Na homilia, Dom Orlando destacou que todo início de missão é marcado por questionamentos e incertezas, comparando essa experiência à dos discípulos de Emaús. Segundo ele, mesmo diante das “noites escuras” da vida, o Ressuscitado se aproxima, caminha com seus discípulos e transforma suas realidades. O arcebispo emérito enfatizou que esse encontro com Cristo é “vivo, decisivo e transformador”, capaz de reacender a esperança e fortalecer a caminhada pastoral dos novos bispos.
Ele também ressaltou a importância da Palavra de Deus, pedindo que o Espírito Santo faça “arder o coração” dos fiéis, superando o desânimo. Ao mesmo tempo, alertou para o risco de uma fé excessivamente racional, recordando ensinamentos do Papa Francisco sobre a centralidade do coração na experiência cristã. Para Dom Orlando, a fé deve ser viva, pulsante e comprometida com a transformação da realidade.

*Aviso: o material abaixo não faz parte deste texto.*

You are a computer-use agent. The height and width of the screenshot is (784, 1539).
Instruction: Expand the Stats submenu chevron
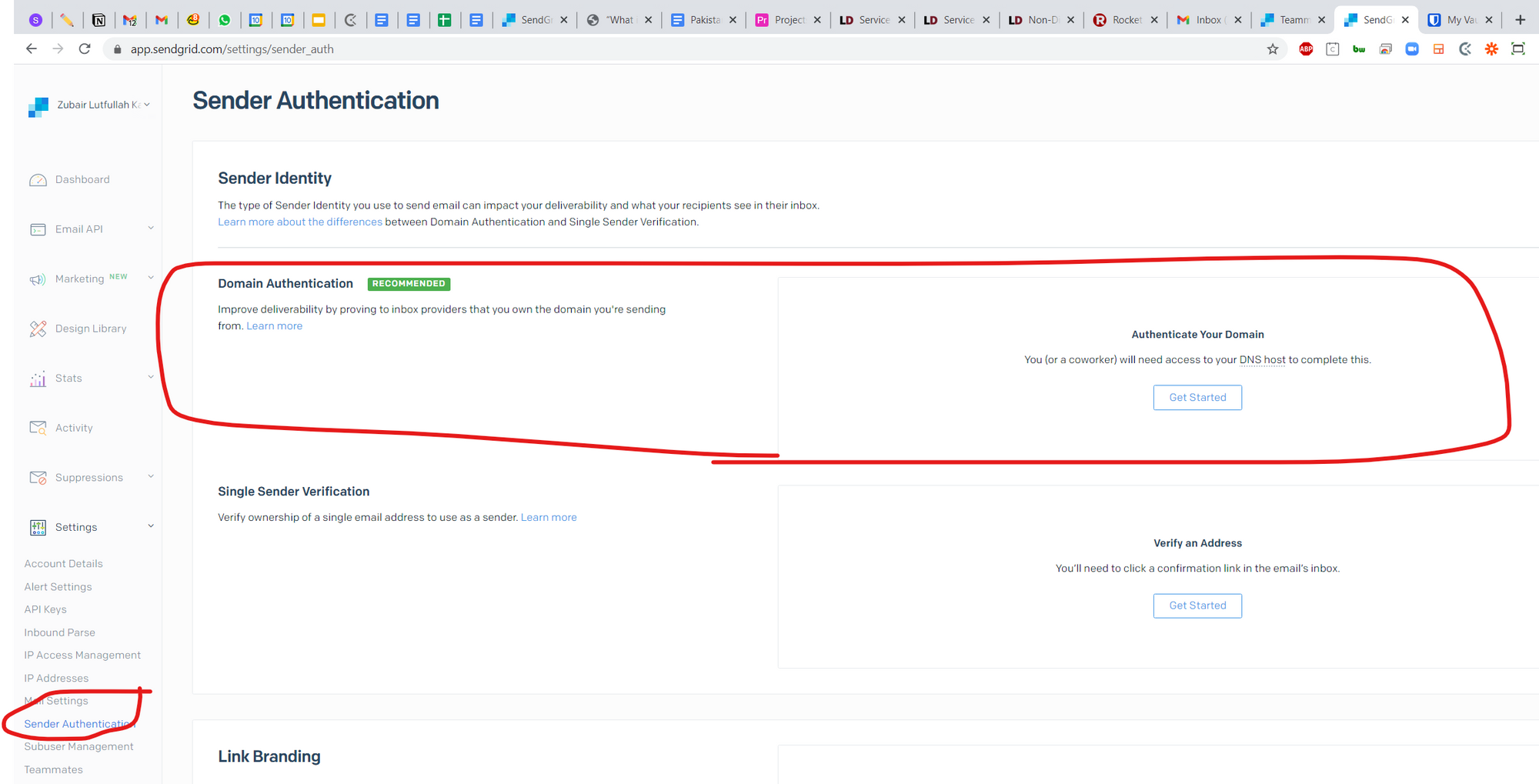point(151,377)
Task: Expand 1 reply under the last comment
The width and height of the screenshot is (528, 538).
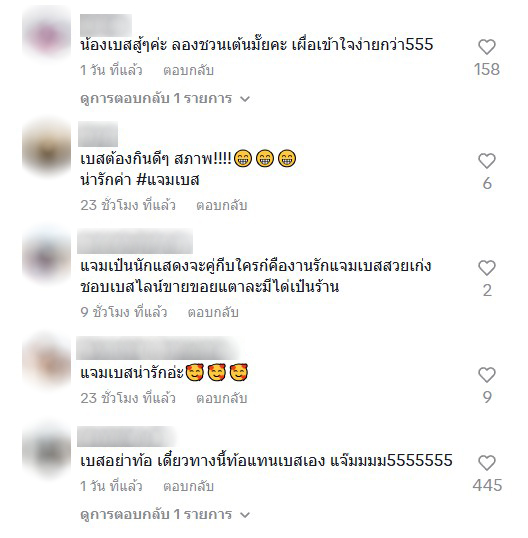Action: (x=165, y=514)
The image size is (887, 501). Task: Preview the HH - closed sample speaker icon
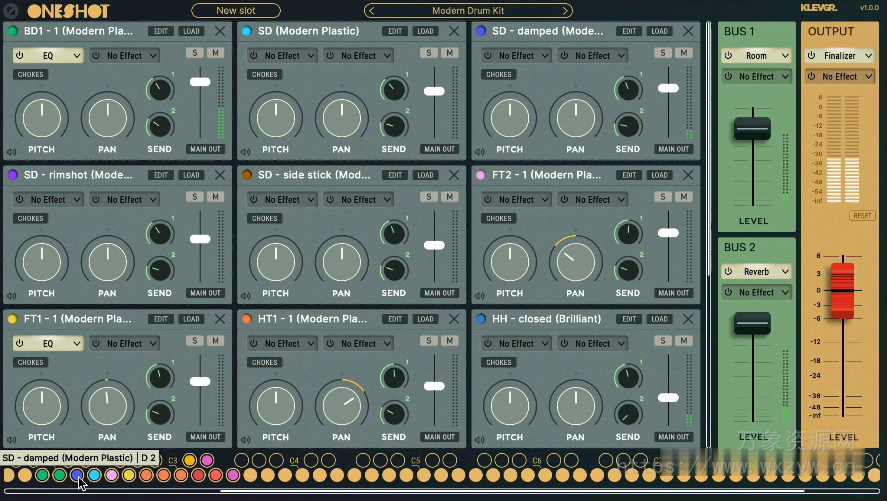click(479, 441)
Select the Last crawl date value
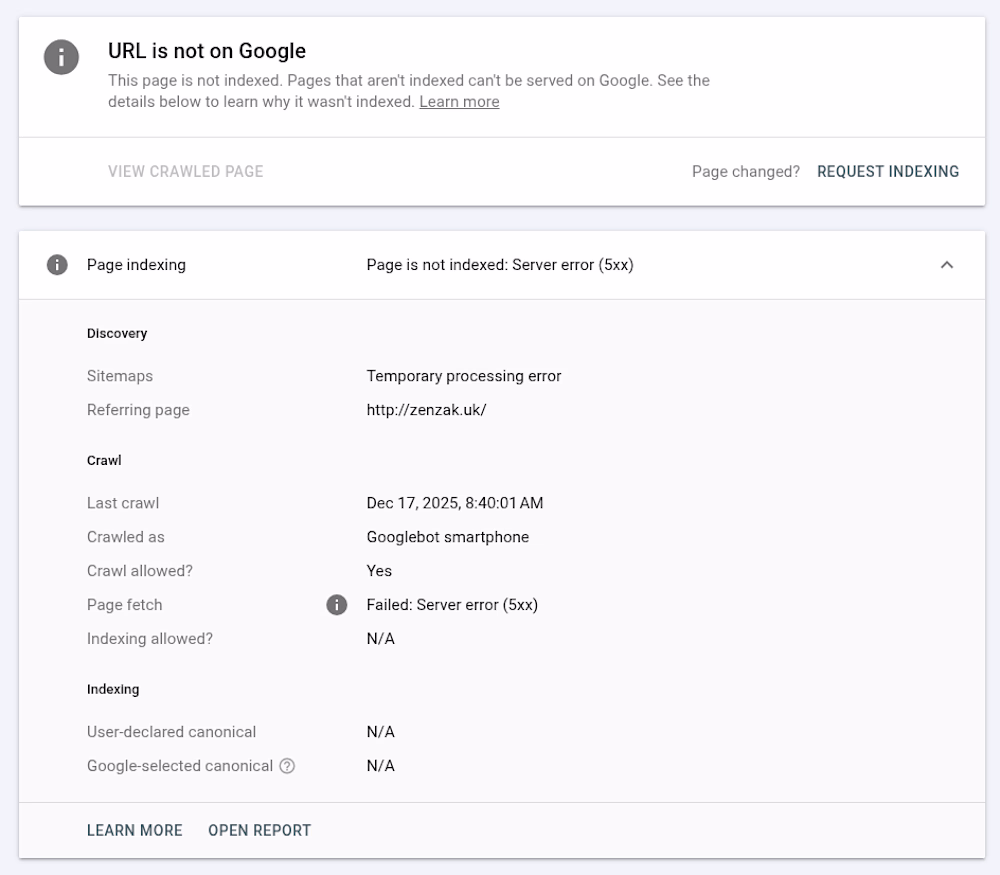The height and width of the screenshot is (875, 1000). 455,503
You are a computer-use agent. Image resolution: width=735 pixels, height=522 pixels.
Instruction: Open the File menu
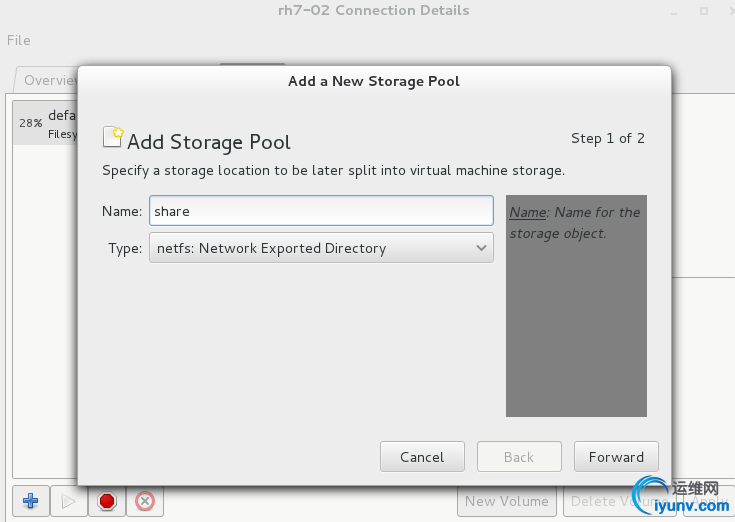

Outro ponto forte da homilia foi a centralidade da Eucaristia. O arcebispo recordou que, assim como os discípulos reconheceram Jesus ao partir o pão, também hoje os fiéis fazem uma experiência concreta da ressurreição em cada celebração. Ele afirmou que “na Eucaristia, os olhos se abrem”, permitindo enxergar a realidade com um olhar novo, iluminado pela presença de Cristo.
Ao final da celebração, houve um momento de reconhecimento a Dom Orlando Brandes. O presidente da Conferência Nacional dos Bispos do Brasil, Dom Jaime Spengler, entregou-lhe um presente em nome do episcopado brasileiro, destacando seu entusiasmo e sua palavra profética. Também foi feita uma menção especial a Dom Milton, um dos mais recentes bispos ordenados, que recebeu uma lembrança da Conferência em meio aos aplausos da assembleia. A celebração foi concluída com um convite à missão, reafirmando o compromisso da Igreja em anunciar o Evangelho com renovado ardor e esperança.